The input START

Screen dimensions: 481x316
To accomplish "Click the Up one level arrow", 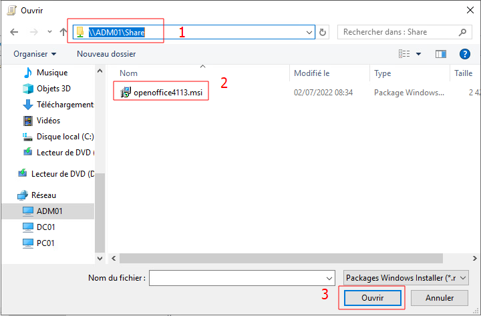I will (63, 32).
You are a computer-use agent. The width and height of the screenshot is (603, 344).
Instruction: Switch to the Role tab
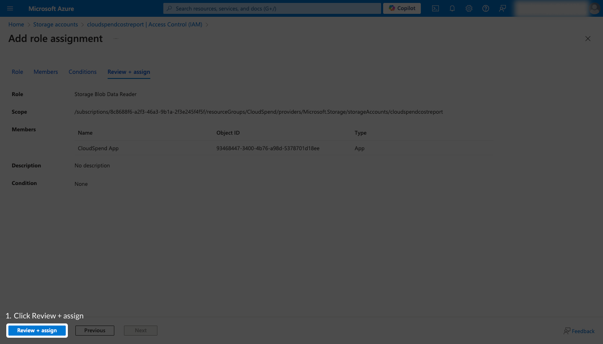(17, 72)
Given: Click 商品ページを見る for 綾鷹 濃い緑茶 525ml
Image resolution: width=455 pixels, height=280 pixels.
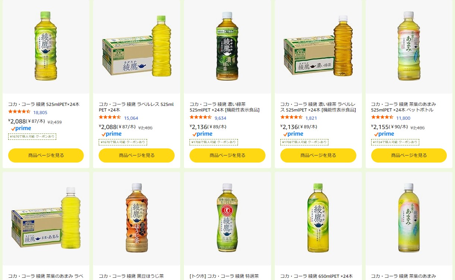Looking at the screenshot, I should pyautogui.click(x=228, y=155).
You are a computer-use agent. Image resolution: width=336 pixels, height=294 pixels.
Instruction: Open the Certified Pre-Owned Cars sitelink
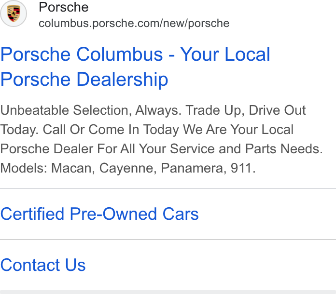click(x=99, y=214)
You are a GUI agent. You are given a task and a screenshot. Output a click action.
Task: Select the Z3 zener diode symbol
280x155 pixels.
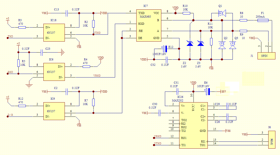201,44
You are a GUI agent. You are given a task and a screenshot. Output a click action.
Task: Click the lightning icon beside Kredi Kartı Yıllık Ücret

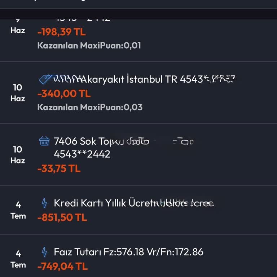44,203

The input END

The exercise is to copy out every line above that has the word "computer" in it.

Reply to the task –
You are a computer-use agent. The width and height of the screenshot is (603, 344).
You are a computer-use agent. Image resolution: width=336 pixels, height=294 pixels.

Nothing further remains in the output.